Eariler this week, Georgia State Sen. William Ligon, a Republican, introduced the Campus Free Speech Act, a bill designed to uphold students’ First Amendment freedoms. Following a year in which there were plenty of campus speech meltdowns, this bill attempts to address the growing resistance to a free and open campus, though it also creates new concerns.

The bill, which is based on the Goldwater Model, would require universities to take action against students who shut down speakers. Stanley Kurtz, a senior fellow at the Ethics and Public Policy Center and co-author of the Goldwater proposal upon which this bill was based, feels strongly about this specific bill.

“The Georgia bill and the Goldwater model that inspired it aims to secure campus free-speech in the most balanced and comprehensive way possible,” said Kurtz in an email to Reason. “It’s often forgotten that the principle of institutional neutrality is a pillar of campus free-speech. Universities should resist the temptation to take official institutional stands on political controversies… the Goldwater proposal is the only model to affirm this principle of institutional neutrality.”

In addition to requiring universities to create a policy on free speech, wherein universities must “strive to ensure the fullest degree of intellectual freedom and free expression,” they must also agree that “it is not the proper role of the institution to shield individuals from speech” and that their protection must also extend to speech which some may “find unwelcome, disagreeable, or even deeply offensive.”

The bill protects public demonstrations, provided that they do not “materially and substantially” infringe upon the rights of others. Campuses must be open to any speaker who is invited by student groups or faculty members, and these speakers must be given the same terms. Universities also may not charge a security fee based on the content of the invitee’s speech (something Berkeley tried in the past).

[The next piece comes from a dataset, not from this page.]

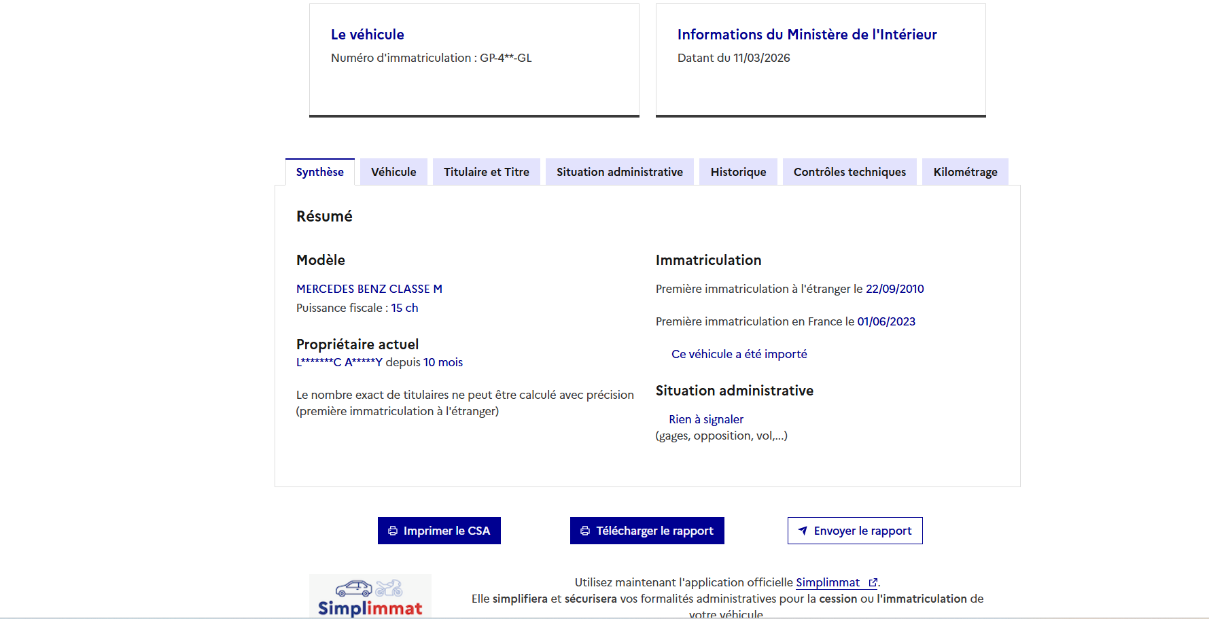
Task: Click the printer icon on Imprimer le CSA
Action: [393, 531]
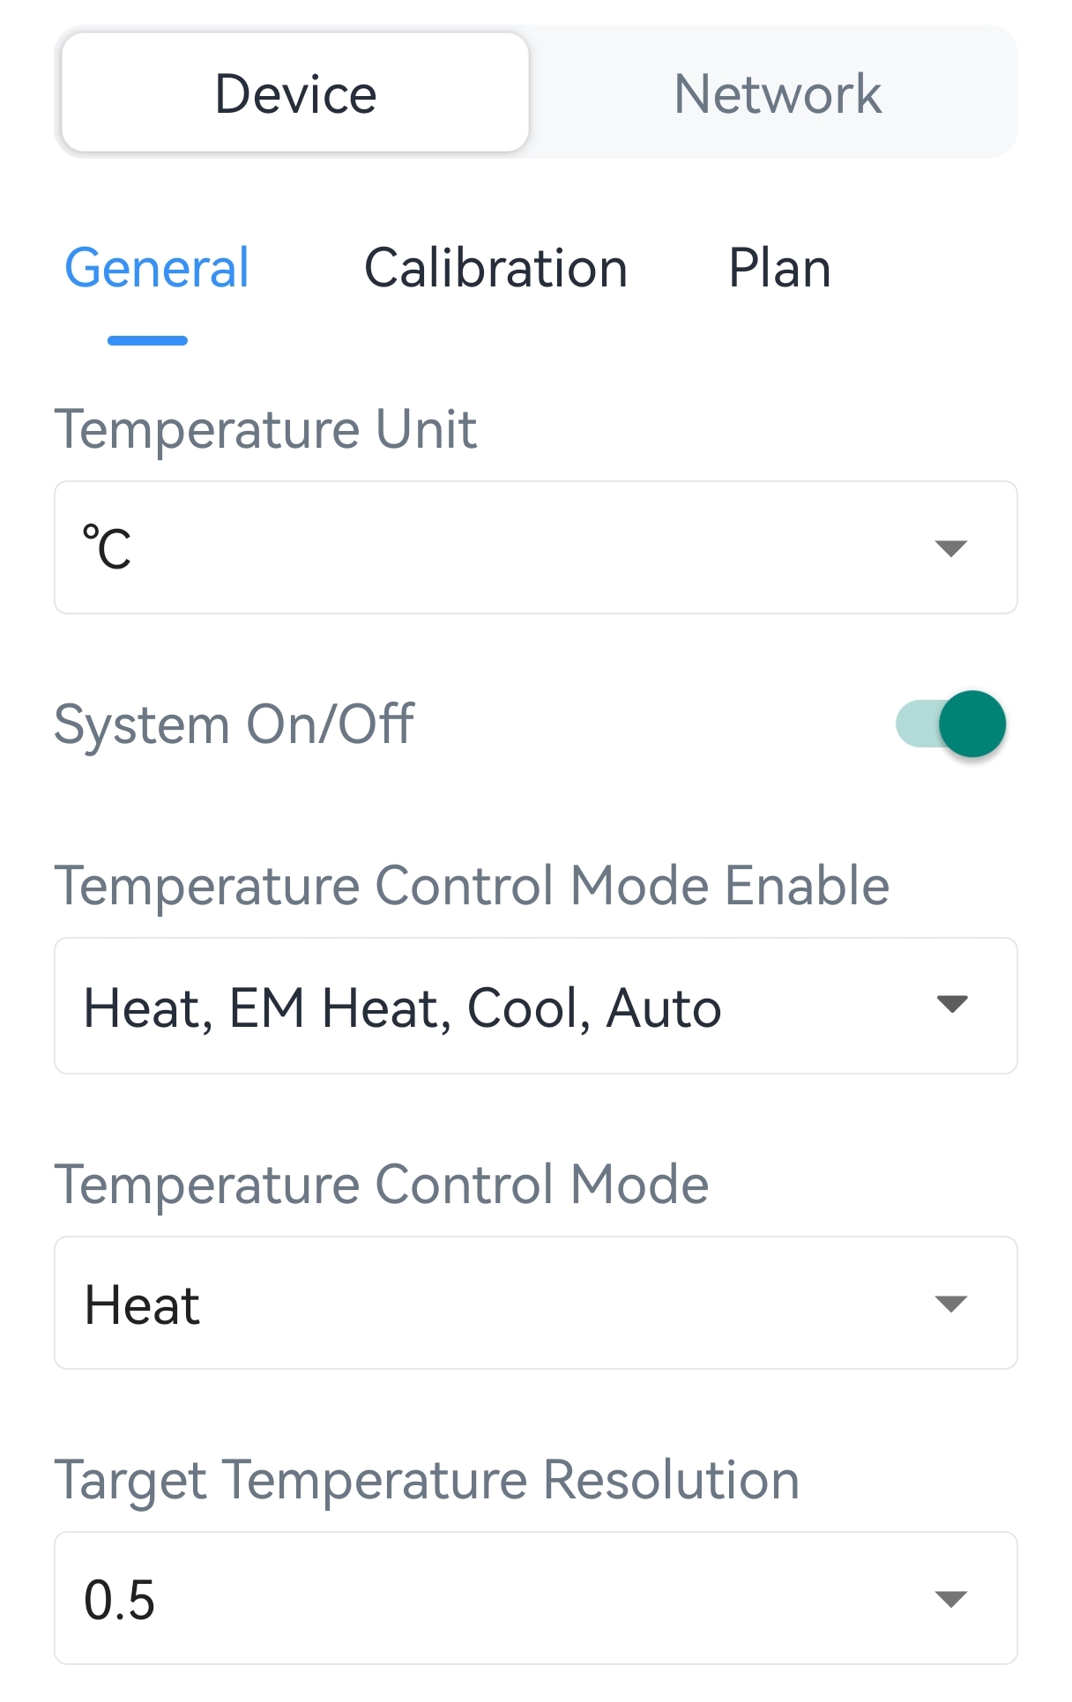Click the arrow beside Heat, EM Heat, Cool, Auto
The height and width of the screenshot is (1702, 1072).
[x=952, y=1004]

Students who break these policies are entitled to certain due process rights that are spelled out in the document, but the bill states that “any student who has twice been found responsible for infringing upon the expressive rights of others shall be suspended for a minimum of one year or expelled.”

Joe Cohn, the Legislative and Policy Director at Foundation for Individual Rights in Education (FIRE), said FIRE is troubled by this aspect of the proposal.

“We are always concerned about mandatory punishments that do not take into account individual culpability,” said Cohn in an interview with Reason. “There is a difference between someone who has gotten in trouble for counter protesting as a freshman and then again as a senior, three credits shy of graduating, and someone who gave a professor a concussion at a rally.”

This bill comes after a series of incidents involving Georgia state schools. In 2017, the University of North Georgia’s former Student Code of Conduct was given FIRE’s harshest rating—red—for substantially burdening free speech.

“We are glad speech speech codes are being addressed, and we will be watching and engaging in the process as this bill moves through legislation,” Cohn says.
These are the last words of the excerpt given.